● **WHAT YOU SHOULD DO**:
Can you pull out the records from the line containing "The width and" through the line containing "pos(1813,89)", both ends included, and reproduce those lines word for word without the pictures?

***** SOURCE MATERIAL *****

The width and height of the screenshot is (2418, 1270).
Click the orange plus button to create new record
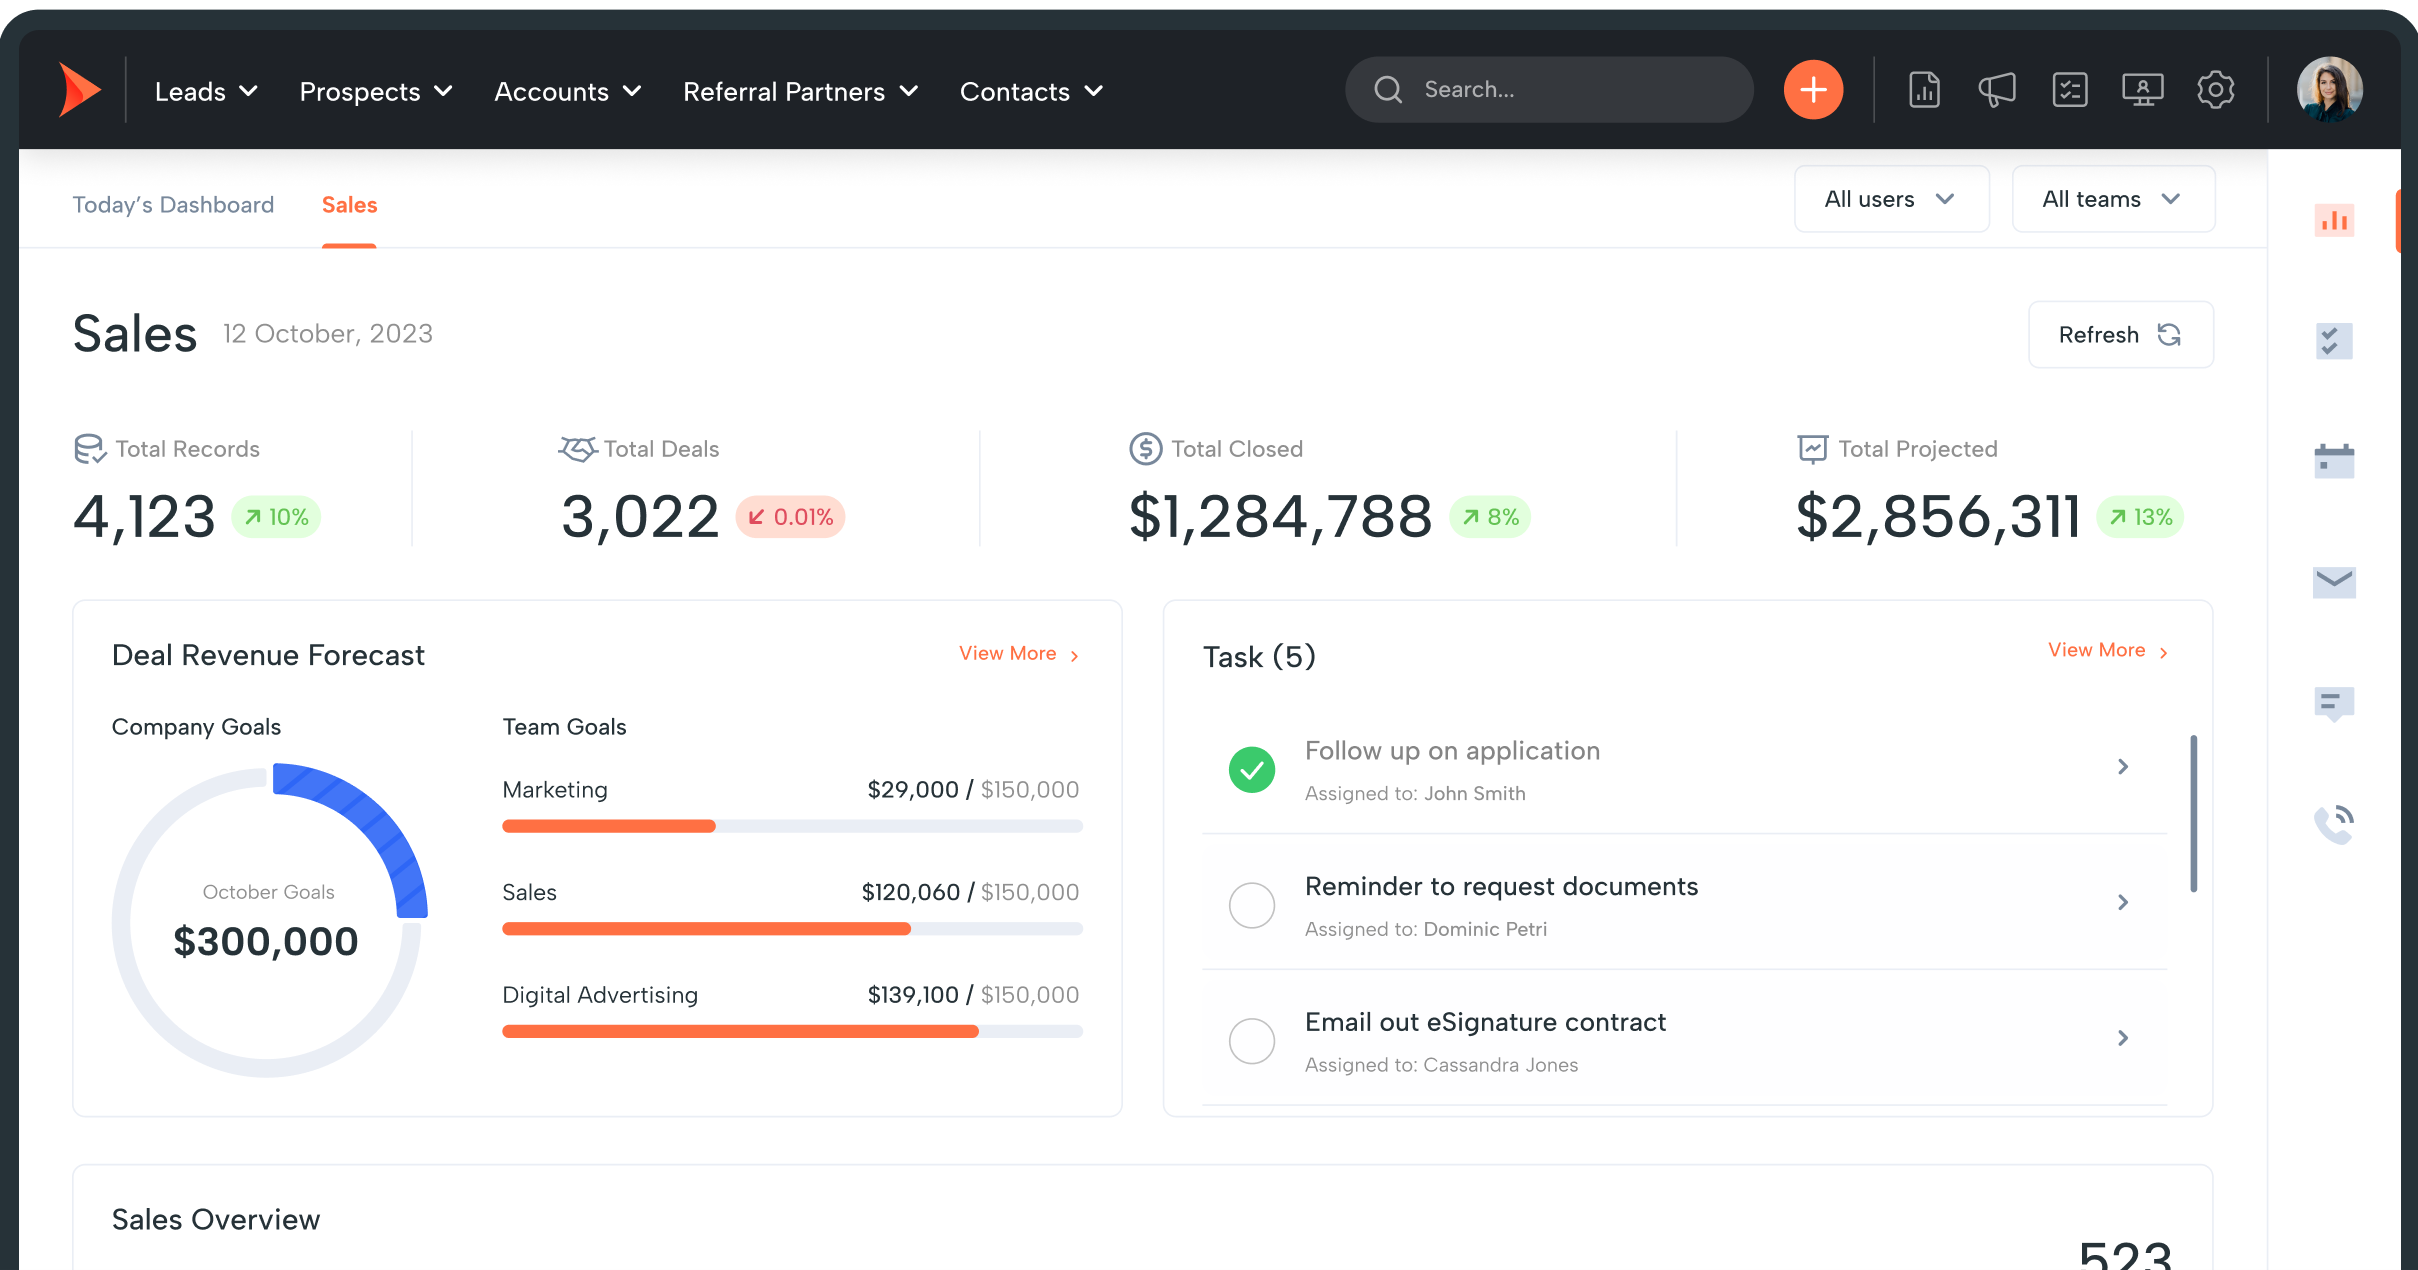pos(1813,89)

*****
***** SOURCE MATERIAL *****

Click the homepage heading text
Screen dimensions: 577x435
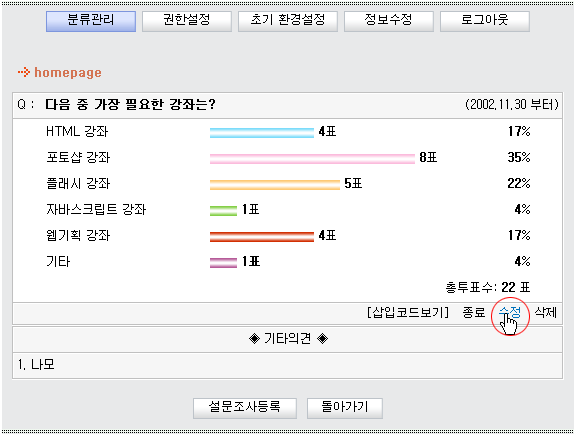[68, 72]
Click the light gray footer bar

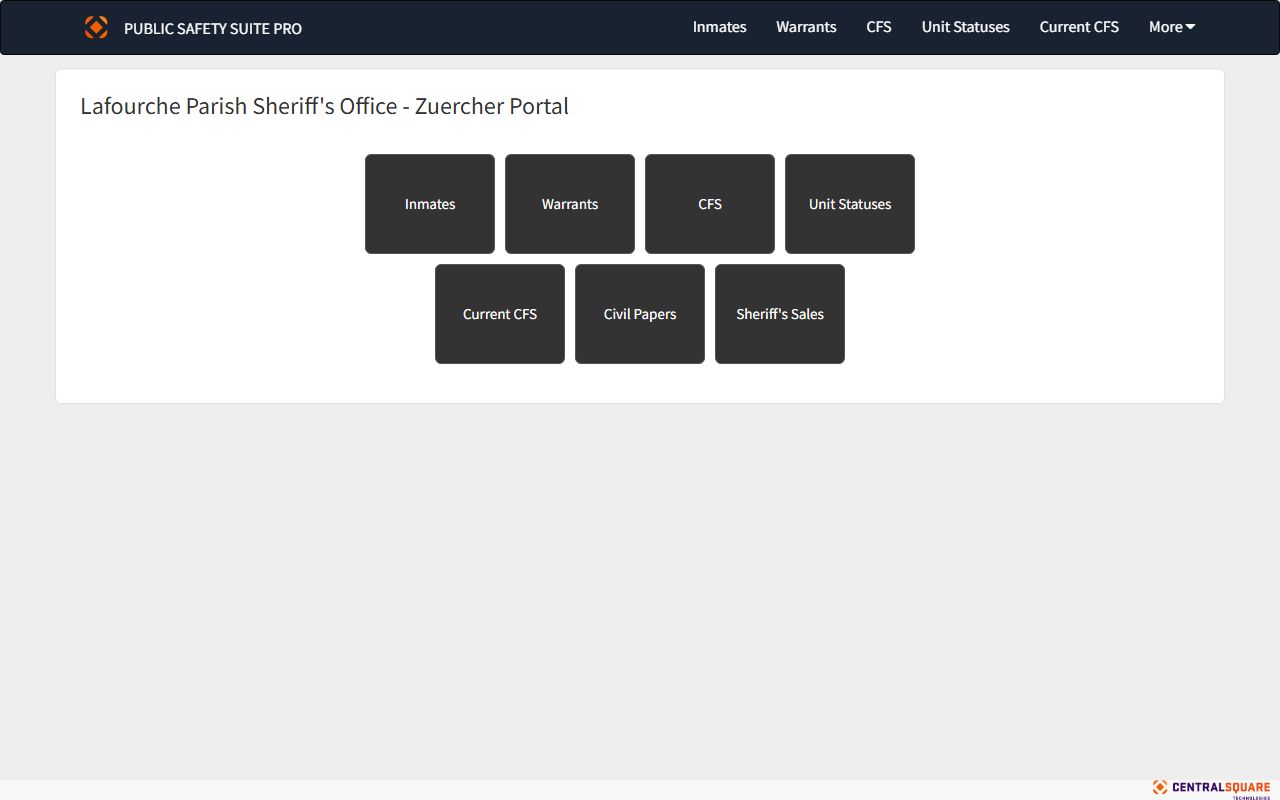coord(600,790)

*****
***** SOURCE MATERIAL *****

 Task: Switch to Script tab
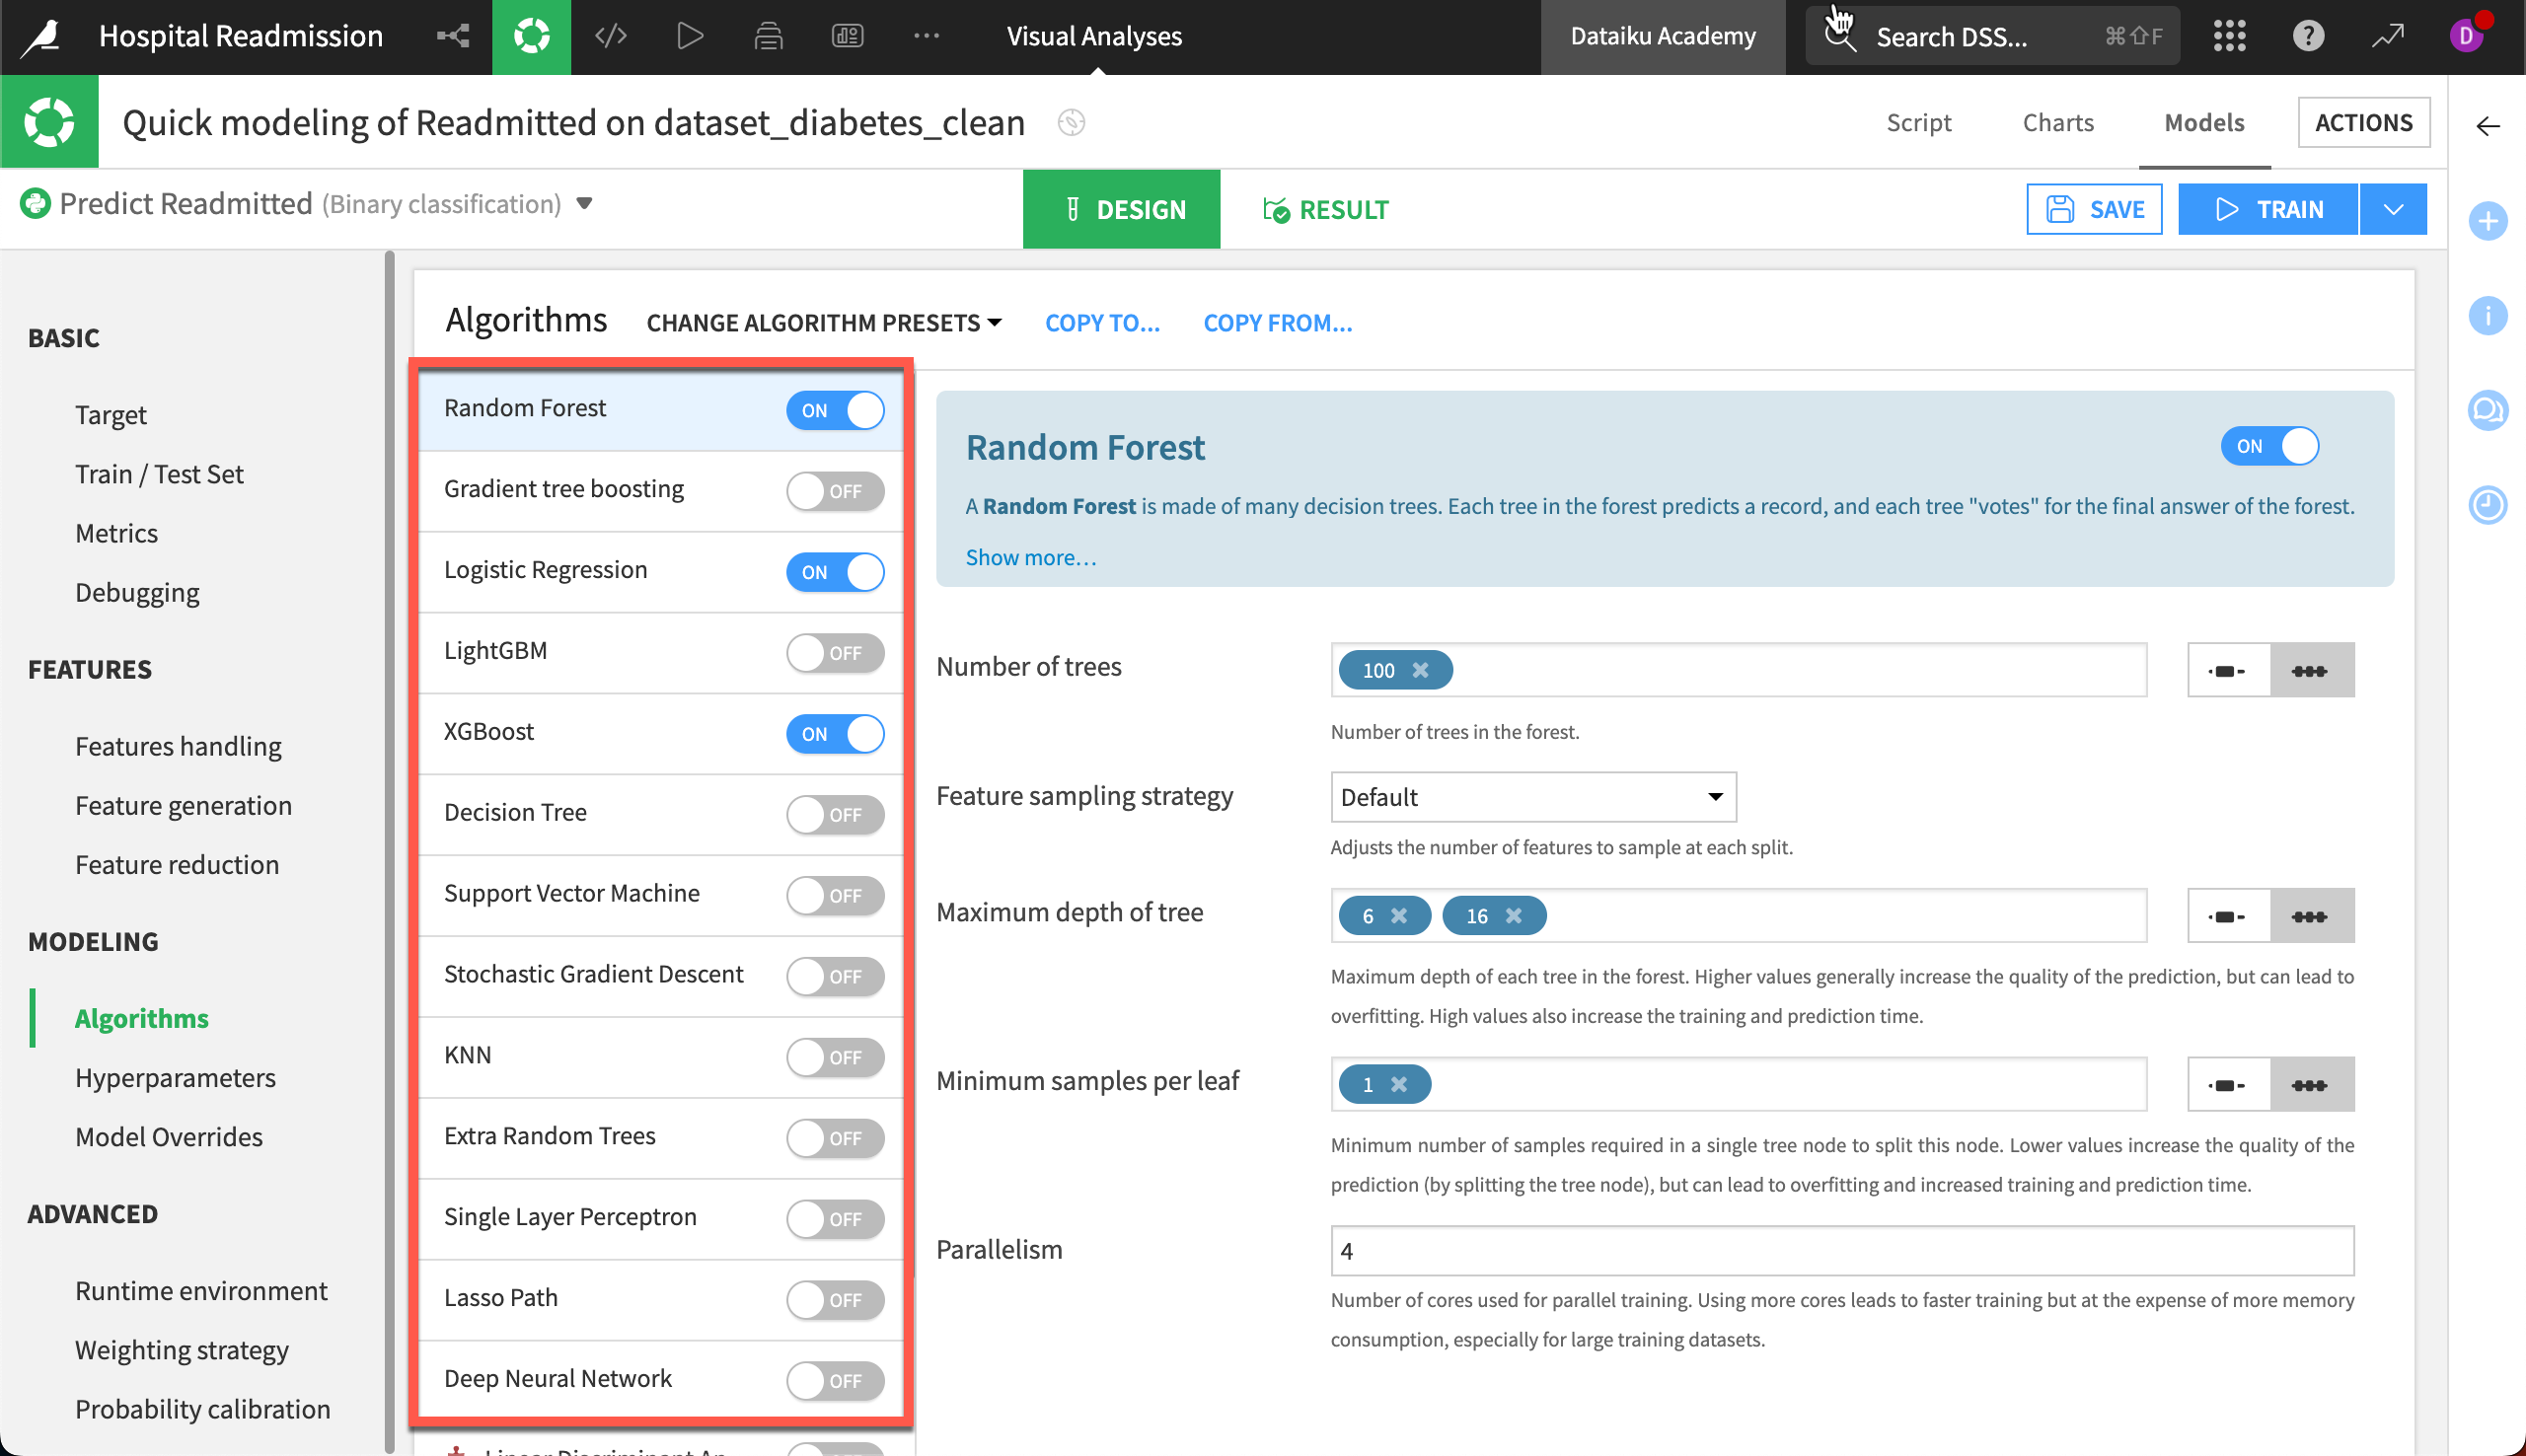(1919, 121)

*****

● **RESULT**:
The width and height of the screenshot is (2418, 1270).
Click the orange plus button to create new record
pos(1813,89)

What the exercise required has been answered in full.